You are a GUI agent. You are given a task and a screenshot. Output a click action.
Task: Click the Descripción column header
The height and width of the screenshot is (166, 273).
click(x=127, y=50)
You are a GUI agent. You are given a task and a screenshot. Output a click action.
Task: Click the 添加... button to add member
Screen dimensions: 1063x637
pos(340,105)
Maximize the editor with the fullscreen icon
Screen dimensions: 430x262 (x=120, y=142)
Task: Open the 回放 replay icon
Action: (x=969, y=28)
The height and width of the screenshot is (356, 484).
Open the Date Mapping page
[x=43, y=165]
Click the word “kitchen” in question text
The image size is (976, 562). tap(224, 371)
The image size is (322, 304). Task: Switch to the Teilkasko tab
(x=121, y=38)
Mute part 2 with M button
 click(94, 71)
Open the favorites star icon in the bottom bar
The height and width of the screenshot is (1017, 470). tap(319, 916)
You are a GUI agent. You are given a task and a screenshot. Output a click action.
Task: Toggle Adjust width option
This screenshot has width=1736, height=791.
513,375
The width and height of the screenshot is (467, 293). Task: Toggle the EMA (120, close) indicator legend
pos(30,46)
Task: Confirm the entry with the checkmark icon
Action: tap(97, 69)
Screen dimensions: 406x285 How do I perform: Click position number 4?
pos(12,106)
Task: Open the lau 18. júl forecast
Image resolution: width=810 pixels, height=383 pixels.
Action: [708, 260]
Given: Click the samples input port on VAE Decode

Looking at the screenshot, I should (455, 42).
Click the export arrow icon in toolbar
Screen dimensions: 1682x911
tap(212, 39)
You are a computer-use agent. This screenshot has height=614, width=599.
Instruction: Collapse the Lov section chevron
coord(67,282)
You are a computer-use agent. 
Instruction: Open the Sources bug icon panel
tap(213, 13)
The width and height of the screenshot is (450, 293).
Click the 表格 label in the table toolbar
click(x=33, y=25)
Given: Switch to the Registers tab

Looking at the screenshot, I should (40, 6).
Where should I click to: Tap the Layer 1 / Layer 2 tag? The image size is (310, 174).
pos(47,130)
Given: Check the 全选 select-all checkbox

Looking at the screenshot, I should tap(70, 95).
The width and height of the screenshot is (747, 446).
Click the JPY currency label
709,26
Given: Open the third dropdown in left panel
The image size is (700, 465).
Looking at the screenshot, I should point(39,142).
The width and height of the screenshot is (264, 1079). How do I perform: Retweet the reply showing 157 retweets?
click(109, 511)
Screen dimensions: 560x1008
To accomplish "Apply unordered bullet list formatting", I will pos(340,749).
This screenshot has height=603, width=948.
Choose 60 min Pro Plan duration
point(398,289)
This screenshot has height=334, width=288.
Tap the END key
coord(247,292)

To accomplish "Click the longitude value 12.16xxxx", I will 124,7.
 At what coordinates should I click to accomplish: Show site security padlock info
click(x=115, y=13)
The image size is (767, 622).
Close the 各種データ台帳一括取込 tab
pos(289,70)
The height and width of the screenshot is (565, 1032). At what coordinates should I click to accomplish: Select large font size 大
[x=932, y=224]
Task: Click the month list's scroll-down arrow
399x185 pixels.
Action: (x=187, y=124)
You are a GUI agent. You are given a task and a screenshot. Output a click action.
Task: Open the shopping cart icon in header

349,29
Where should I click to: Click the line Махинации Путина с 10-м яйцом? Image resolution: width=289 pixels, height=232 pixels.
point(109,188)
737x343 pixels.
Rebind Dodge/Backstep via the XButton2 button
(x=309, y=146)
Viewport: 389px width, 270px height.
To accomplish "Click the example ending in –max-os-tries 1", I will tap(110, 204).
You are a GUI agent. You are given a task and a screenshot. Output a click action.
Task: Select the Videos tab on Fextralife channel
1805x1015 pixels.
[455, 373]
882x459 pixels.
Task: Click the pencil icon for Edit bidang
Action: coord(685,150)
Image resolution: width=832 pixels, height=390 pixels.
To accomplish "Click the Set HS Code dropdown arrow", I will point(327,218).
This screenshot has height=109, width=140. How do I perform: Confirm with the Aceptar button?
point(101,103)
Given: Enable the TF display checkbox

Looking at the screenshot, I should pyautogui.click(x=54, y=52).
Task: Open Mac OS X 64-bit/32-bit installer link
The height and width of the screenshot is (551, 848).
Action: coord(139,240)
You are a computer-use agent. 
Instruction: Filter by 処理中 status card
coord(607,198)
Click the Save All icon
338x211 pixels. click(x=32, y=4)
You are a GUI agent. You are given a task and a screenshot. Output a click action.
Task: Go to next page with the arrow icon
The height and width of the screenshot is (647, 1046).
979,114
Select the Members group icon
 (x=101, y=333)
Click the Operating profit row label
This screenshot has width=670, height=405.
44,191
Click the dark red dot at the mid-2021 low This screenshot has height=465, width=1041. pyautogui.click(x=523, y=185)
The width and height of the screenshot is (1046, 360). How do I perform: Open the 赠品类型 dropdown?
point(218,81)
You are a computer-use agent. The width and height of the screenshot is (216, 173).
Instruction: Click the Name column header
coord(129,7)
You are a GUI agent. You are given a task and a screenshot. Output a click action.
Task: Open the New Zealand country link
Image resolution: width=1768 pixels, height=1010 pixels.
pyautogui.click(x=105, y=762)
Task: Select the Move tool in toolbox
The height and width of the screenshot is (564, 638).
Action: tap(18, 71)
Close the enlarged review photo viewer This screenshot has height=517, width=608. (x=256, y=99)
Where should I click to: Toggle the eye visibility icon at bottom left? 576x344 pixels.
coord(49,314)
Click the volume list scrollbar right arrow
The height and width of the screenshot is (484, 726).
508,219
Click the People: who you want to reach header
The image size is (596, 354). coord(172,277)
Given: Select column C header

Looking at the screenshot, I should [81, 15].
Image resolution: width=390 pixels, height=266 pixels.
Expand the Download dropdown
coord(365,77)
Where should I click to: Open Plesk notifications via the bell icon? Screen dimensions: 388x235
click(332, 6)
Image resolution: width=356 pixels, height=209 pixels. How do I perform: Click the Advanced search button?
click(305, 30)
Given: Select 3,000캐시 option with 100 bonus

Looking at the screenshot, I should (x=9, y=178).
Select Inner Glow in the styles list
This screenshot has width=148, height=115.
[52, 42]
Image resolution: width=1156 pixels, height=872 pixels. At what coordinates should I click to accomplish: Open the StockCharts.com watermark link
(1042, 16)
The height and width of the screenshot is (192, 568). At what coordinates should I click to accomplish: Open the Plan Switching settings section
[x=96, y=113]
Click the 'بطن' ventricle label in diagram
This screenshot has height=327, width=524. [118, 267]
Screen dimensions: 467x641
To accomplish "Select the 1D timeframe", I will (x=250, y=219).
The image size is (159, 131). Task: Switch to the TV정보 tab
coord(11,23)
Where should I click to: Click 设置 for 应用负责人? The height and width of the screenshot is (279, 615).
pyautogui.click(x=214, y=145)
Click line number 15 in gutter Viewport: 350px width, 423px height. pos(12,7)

● **Requirement**: Once you have read the data above, print all of it again exactly.

● **Answer to the exercise**:
You are a GUI agent. You are given a task and a screenshot. Output a click action.
Task: Click the Descripción column header
The height and width of the screenshot is (166, 273).
click(x=127, y=50)
You are a GUI agent. You are given a task and a screenshot. Output a click action.
Task: Click the 添加... button to add member
Screen dimensions: 1063x637
pos(340,105)
Maximize the editor with the fullscreen icon
Screen dimensions: 430x262 (x=120, y=142)
Task: Open the 回放 replay icon
Action: (x=969, y=28)
The height and width of the screenshot is (356, 484).
Open the Date Mapping page
[x=43, y=165]
Click the word “kitchen” in question text
The image size is (976, 562). tap(224, 371)
The image size is (322, 304). Task: Switch to the Teilkasko tab
(x=121, y=38)
Mute part 2 with M button
 click(94, 71)
Open the favorites star icon in the bottom bar
The height and width of the screenshot is (1017, 470). tap(319, 916)
You are a GUI agent. You are given a task and a screenshot. Output a click action.
Task: Toggle Adjust width option
This screenshot has width=1736, height=791.
513,375
The width and height of the screenshot is (467, 293). Task: Toggle the EMA (120, close) indicator legend
pos(30,46)
Task: Confirm the entry with the checkmark icon
Action: tap(97, 69)
Screen dimensions: 406x285 How do I perform: Click position number 4?
pos(12,106)
Task: Open the lau 18. júl forecast
Image resolution: width=810 pixels, height=383 pixels.
Action: [708, 260]
Given: Click the samples input port on VAE Decode

Looking at the screenshot, I should (455, 42).
Click the export arrow icon in toolbar
Screen dimensions: 1682x911
tap(212, 39)
You are a computer-use agent. This screenshot has height=614, width=599.
Instruction: Collapse the Lov section chevron
coord(67,282)
You are a computer-use agent. 
Instruction: Open the Sources bug icon panel
tap(213, 13)
The width and height of the screenshot is (450, 293).
Click the 表格 label in the table toolbar
click(x=33, y=25)
Given: Switch to the Registers tab

Looking at the screenshot, I should (40, 6).
Where should I click to: Tap the Layer 1 / Layer 2 tag? The image size is (310, 174).
pos(47,130)
Given: Check the 全选 select-all checkbox

Looking at the screenshot, I should tap(70, 95).
The width and height of the screenshot is (747, 446).
Click the JPY currency label
709,26
Given: Open the third dropdown in left panel
The image size is (700, 465).
Looking at the screenshot, I should point(39,142).
The width and height of the screenshot is (264, 1079). How do I perform: Retweet the reply showing 157 retweets?
click(109, 511)
Screen dimensions: 560x1008
To accomplish "Apply unordered bullet list formatting", I will pos(340,749).
This screenshot has height=603, width=948.
Choose 60 min Pro Plan duration
point(398,289)
This screenshot has height=334, width=288.
Tap the END key
coord(247,292)

To accomplish "Click the longitude value 12.16xxxx", I will 124,7.
 At what coordinates should I click to accomplish: Show site security padlock info
click(x=115, y=13)
The image size is (767, 622).
Close the 各種データ台帳一括取込 tab
pos(289,70)
The height and width of the screenshot is (565, 1032). At what coordinates should I click to accomplish: Select large font size 大
[x=932, y=224]
Task: Click the month list's scroll-down arrow
399x185 pixels.
Action: (x=187, y=124)
You are a GUI agent. You are given a task and a screenshot. Output a click action.
Task: Open the shopping cart icon in header

349,29
Where should I click to: Click the line Махинации Путина с 10-м яйцом? Image resolution: width=289 pixels, height=232 pixels.
point(109,188)
737x343 pixels.
Rebind Dodge/Backstep via the XButton2 button
(x=309, y=146)
Viewport: 389px width, 270px height.
To accomplish "Click the example ending in –max-os-tries 1", I will tap(110, 204).
You are a GUI agent. You are given a task and a screenshot. Output a click action.
Task: Select the Videos tab on Fextralife channel
1805x1015 pixels.
[455, 373]
882x459 pixels.
Task: Click the pencil icon for Edit bidang
Action: coord(685,150)
Image resolution: width=832 pixels, height=390 pixels.
To accomplish "Click the Set HS Code dropdown arrow", I will point(327,218).
This screenshot has height=109, width=140. How do I perform: Confirm with the Aceptar button?
point(101,103)
Given: Enable the TF display checkbox

Looking at the screenshot, I should pyautogui.click(x=54, y=52).
Task: Open Mac OS X 64-bit/32-bit installer link
The height and width of the screenshot is (551, 848).
Action: coord(139,240)
You are a computer-use agent. 
Instruction: Filter by 処理中 status card
coord(607,198)
Click the Save All icon
338x211 pixels. click(x=32, y=4)
You are a GUI agent. You are given a task and a screenshot. Output a click action.
Task: Go to next page with the arrow icon
The height and width of the screenshot is (647, 1046).
979,114
Select the Members group icon
 (x=101, y=333)
Click the Operating profit row label
This screenshot has width=670, height=405.
44,191
Click the dark red dot at the mid-2021 low This screenshot has height=465, width=1041. pyautogui.click(x=523, y=185)
The width and height of the screenshot is (1046, 360). How do I perform: Open the 赠品类型 dropdown?
point(218,81)
You are a computer-use agent. The width and height of the screenshot is (216, 173).
Instruction: Click the Name column header
coord(129,7)
You are a GUI agent. You are given a task and a screenshot. Output a click action.
Task: Open the New Zealand country link
Image resolution: width=1768 pixels, height=1010 pixels.
pyautogui.click(x=105, y=762)
Task: Select the Move tool in toolbox
The height and width of the screenshot is (564, 638).
Action: tap(18, 71)
Close the enlarged review photo viewer This screenshot has height=517, width=608. (x=256, y=99)
Where should I click to: Toggle the eye visibility icon at bottom left? 576x344 pixels.
coord(49,314)
Click the volume list scrollbar right arrow
The height and width of the screenshot is (484, 726).
508,219
Click the People: who you want to reach header
The image size is (596, 354). coord(172,277)
Given: Select column C header

Looking at the screenshot, I should [81, 15].
Image resolution: width=390 pixels, height=266 pixels.
Expand the Download dropdown
coord(365,77)
Where should I click to: Open Plesk notifications via the bell icon? Screen dimensions: 388x235
click(332, 6)
Image resolution: width=356 pixels, height=209 pixels. How do I perform: Click the Advanced search button?
click(305, 30)
Given: Select 3,000캐시 option with 100 bonus

Looking at the screenshot, I should (x=9, y=178).
Select Inner Glow in the styles list
This screenshot has width=148, height=115.
[52, 42]
Image resolution: width=1156 pixels, height=872 pixels. At what coordinates should I click to accomplish: Open the StockCharts.com watermark link
(1042, 16)
The height and width of the screenshot is (192, 568). At what coordinates should I click to accomplish: Open the Plan Switching settings section
[x=96, y=113]
Click the 'بطن' ventricle label in diagram
This screenshot has height=327, width=524. [118, 267]
Screen dimensions: 467x641
To accomplish "Select the 1D timeframe", I will (x=250, y=219).
The image size is (159, 131). Task: Switch to the TV정보 tab
coord(11,23)
Where should I click to: Click 设置 for 应用负责人? The height and width of the screenshot is (279, 615).
pyautogui.click(x=214, y=145)
Click line number 15 in gutter Viewport: 350px width, 423px height. pos(12,7)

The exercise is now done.